(Collected data)
━━━━━━━━━━
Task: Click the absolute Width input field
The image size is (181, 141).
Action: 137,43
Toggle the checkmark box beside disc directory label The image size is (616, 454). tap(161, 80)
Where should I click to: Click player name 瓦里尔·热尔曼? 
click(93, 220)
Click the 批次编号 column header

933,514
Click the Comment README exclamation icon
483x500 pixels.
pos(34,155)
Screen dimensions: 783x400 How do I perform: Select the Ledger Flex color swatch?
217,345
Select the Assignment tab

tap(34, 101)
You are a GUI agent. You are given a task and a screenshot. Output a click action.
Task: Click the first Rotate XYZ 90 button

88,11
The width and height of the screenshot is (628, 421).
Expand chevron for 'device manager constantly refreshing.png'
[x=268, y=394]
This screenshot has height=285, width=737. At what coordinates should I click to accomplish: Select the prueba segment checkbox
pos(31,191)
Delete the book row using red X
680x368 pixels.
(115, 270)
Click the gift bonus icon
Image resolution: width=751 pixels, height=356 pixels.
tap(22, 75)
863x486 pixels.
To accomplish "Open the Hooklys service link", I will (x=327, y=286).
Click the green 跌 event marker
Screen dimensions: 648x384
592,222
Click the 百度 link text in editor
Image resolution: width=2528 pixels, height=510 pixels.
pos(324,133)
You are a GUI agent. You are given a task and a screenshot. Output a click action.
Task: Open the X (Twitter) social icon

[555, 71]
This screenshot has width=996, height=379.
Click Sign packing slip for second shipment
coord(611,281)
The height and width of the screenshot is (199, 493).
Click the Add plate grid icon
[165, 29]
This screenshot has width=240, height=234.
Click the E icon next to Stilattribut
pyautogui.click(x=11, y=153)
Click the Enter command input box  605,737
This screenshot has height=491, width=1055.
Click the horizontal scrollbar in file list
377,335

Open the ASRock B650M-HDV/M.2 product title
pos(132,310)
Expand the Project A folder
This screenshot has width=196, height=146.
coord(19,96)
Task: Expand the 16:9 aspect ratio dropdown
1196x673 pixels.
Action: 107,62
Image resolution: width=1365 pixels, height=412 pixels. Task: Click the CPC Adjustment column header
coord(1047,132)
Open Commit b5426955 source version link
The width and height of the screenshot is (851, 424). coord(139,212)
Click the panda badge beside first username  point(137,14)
━━━━━━━━━━
▸ Exercise goal
Scan the data above; copy every line where "beside" appears.

▸ Output for this exercise
Toggle the checkmark box beside disc directory label The image size is (616, 454). tap(161, 80)
Click the panda badge beside first username  point(137,14)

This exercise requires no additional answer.